= Alamikkali =

Folk festival of Kerala

Alamikkali is a folk festival that takes place in Mangalore, in the Indian state of Karnataka and some areas of Kasargod in Kerala. This festival shows the religious unity of Hindu and Muslim communities. Alamipalli is located in Kasargod district near Kanhangad.

The festival is a memorial to the Karbala war, an important chapter in Muslim history, as they celebrate Muharram. The same commemoration is imitated during the Alamikkali festival.

== Flame ceremony ==

Under the leadership of Hazrat Imam Hussain Muslims fought against autocratic ruler Yazid. In that war the enemy's army wore black clothing to scare the Hussain army. The alami dress memorializes this. At that time Hussain's army become faint and wandered for water. Yazid's army set a fire around a nearby well.

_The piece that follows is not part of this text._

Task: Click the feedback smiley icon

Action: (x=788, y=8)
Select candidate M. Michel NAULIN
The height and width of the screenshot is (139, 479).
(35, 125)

These events were memorialized in Alamikkali. In the final ceremony of Alamikkali it is important to burn the flame and roll in it. This is done to show the respect towards the soldiers who lost their lives on the battlefield.

At the end of the war, Hussain was brutally killed and his body cut into pieces. At the funeral, it was very difficult to bury Hussain's hands. However they tried, it was impossible to cover the hands. At last the enemies covered half and escaped. The main item of Alamikkali, Vellikkaram, arise is in memory of this.

==History==

The main venue of Alamikkali is at Alamippalli In Kasargod. Other than Alamipalli, celebrations are also conducted in Chithari, Kottikulam and Kasargod, where Muslims families are predominant. The main centre is Alamipally, which has no mosque. They have a rock lined floor in the shape of a flame. The Muslims of Hanefi sect, who speak Hindustani languages organise and lead the ceremony. They are known as Sahibs or Tuluker. Turks went there at the time of Tippu's campaign. They stayed around Puthiyakota (new fort, another place in Kanhangad) and inside fort. The martial arts of Turkey led them to be called sahibs out of respect. When the army occupied these forts, they gave those areas to the Turks who remained. Later the Turks struggled for their livelihood and many of them returned to Turkey. A member from one of the family was the forest guard of the governor landlord in Echikkanam. It is from this family that a series of fakir sahibs, including Rasool Sahib who organised and conducted the last Alamikkali, come from.

==Culture==

The Alami role is done by those of the Hindu faith, who apply charcoal with white spots all over their bodies. They wear chains with flowers and leaves around their necks and adorn moustaches and beards with fibres of munda (a plant with thorns and leaves used for making mats). They wear dhotis on their knees and a cap of spathe on the head that contain ixora coccinea (main flower used for pooja in Kerala). In villages, alamis used to go in groups and each group contained five or six members.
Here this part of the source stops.